───── RECORDS SUPPLIED

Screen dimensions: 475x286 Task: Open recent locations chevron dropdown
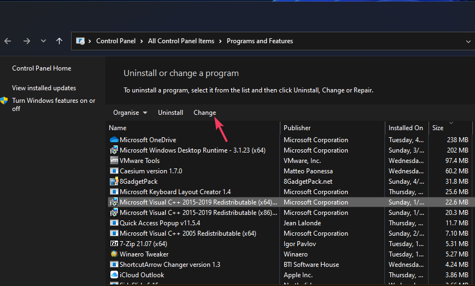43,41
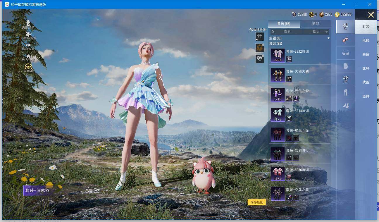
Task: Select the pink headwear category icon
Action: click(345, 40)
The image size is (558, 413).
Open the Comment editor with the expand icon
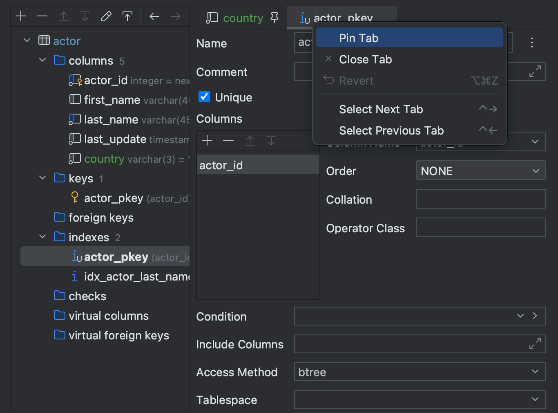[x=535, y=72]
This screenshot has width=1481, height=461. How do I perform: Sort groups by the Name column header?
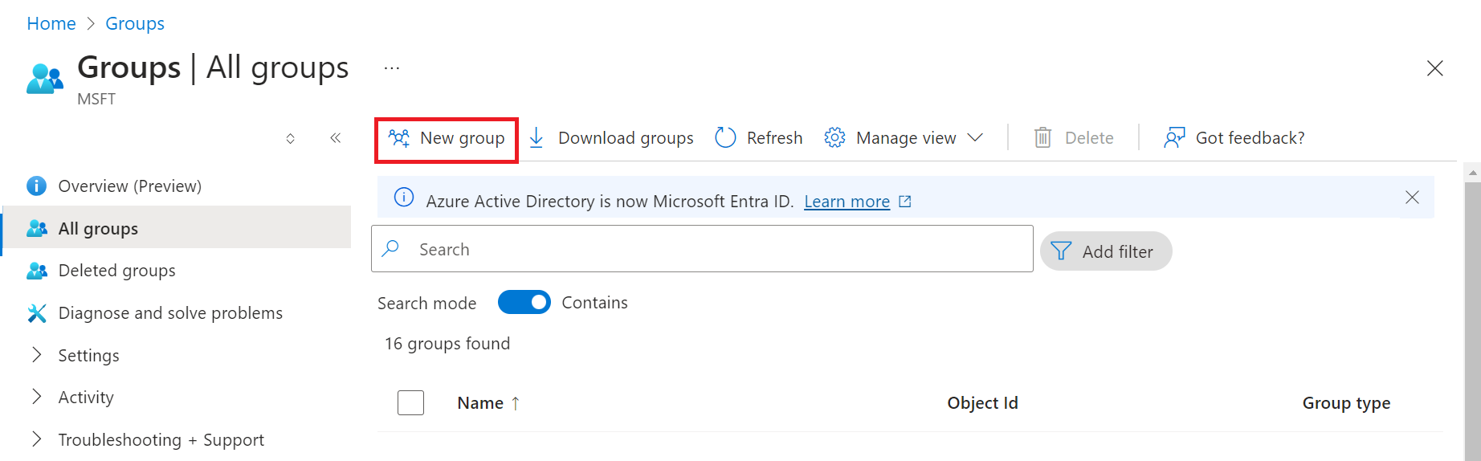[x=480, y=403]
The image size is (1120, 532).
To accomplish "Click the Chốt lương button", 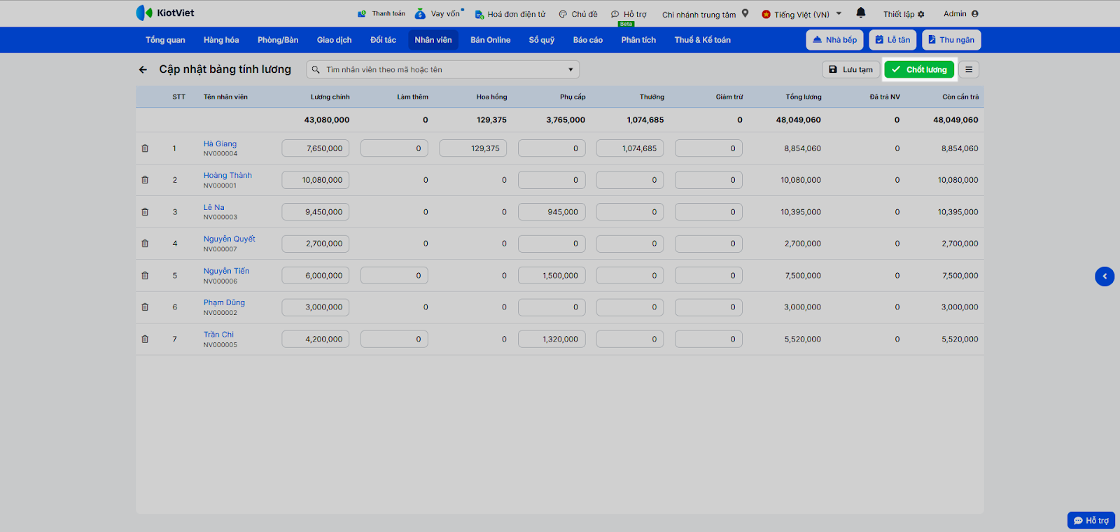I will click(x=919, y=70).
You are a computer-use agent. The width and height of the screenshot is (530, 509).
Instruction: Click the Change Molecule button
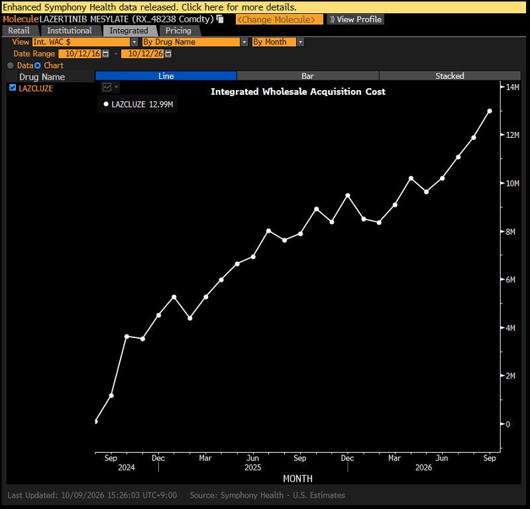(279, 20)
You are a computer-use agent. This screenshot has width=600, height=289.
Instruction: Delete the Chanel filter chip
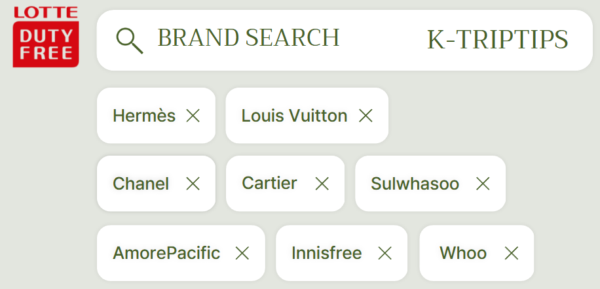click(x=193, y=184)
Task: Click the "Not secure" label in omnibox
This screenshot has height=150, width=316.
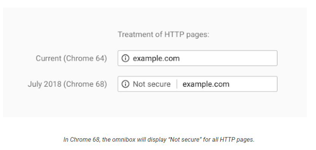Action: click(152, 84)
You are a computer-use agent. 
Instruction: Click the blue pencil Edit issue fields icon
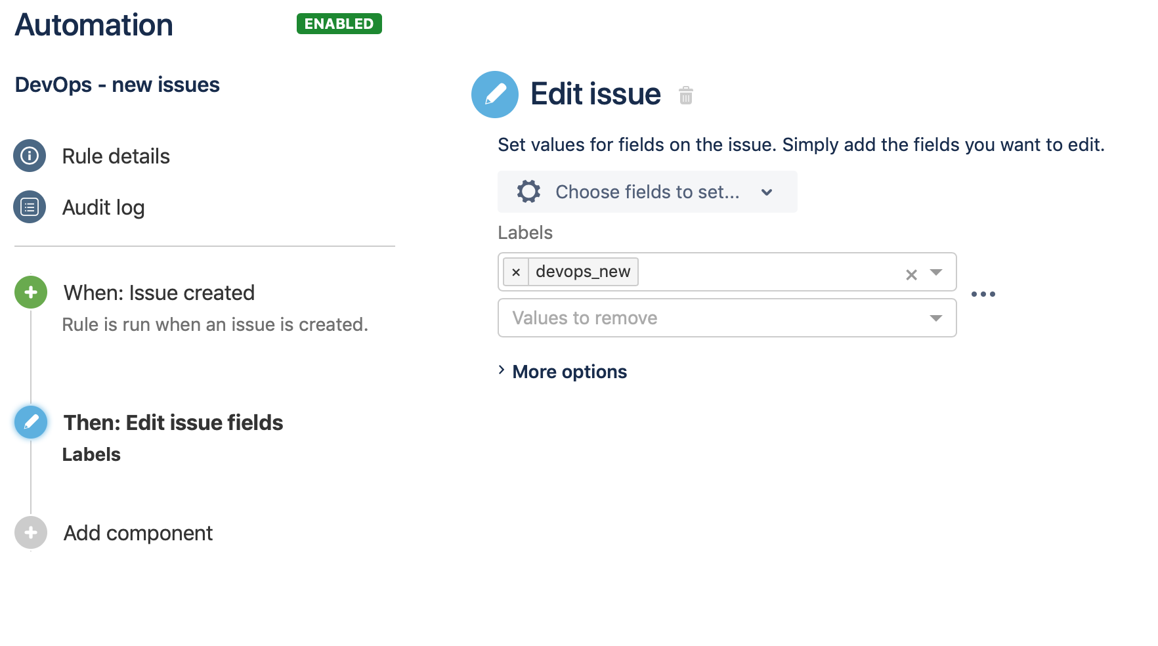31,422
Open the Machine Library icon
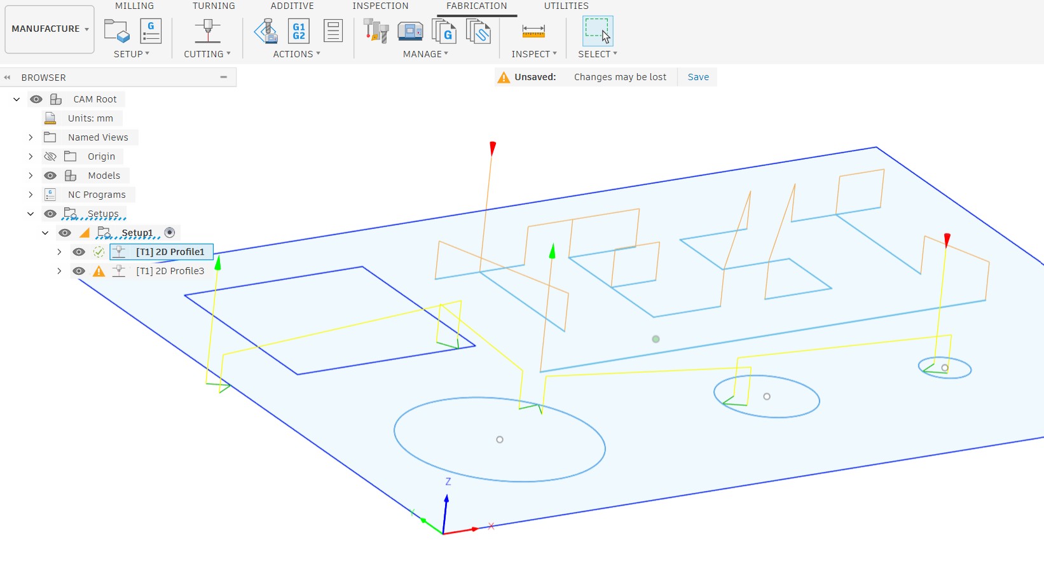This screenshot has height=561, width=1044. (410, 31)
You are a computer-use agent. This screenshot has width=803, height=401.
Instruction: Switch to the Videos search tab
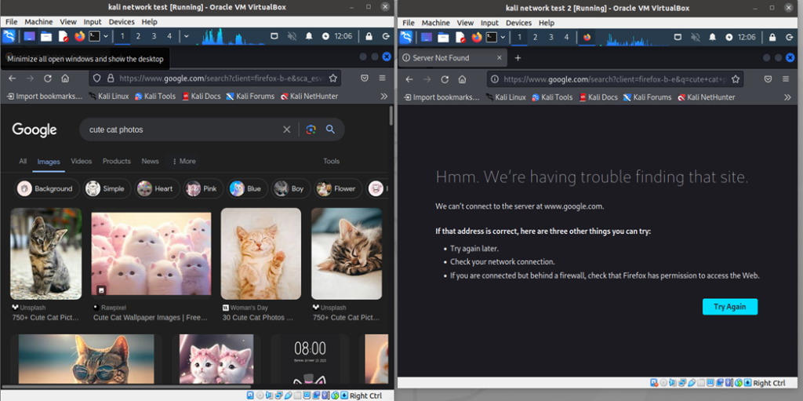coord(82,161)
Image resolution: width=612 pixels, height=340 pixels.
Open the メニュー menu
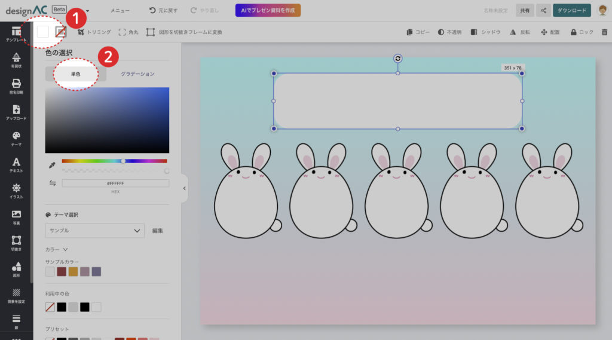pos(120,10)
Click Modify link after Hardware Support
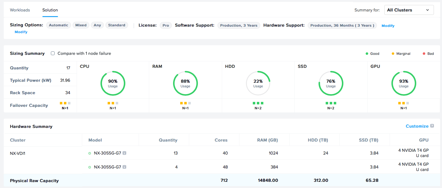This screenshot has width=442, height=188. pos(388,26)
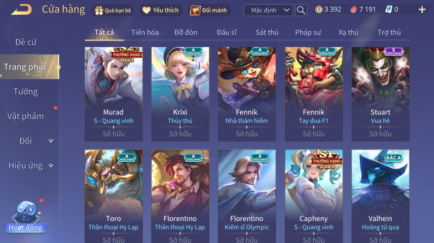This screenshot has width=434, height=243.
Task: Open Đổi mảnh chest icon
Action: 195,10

──────────

TO DO: Scan the listing above, and wherever a line holds the string "size", copy that line.

WRITTEN ANSWER:
The image size is (558, 413).
The image size is (1120, 532).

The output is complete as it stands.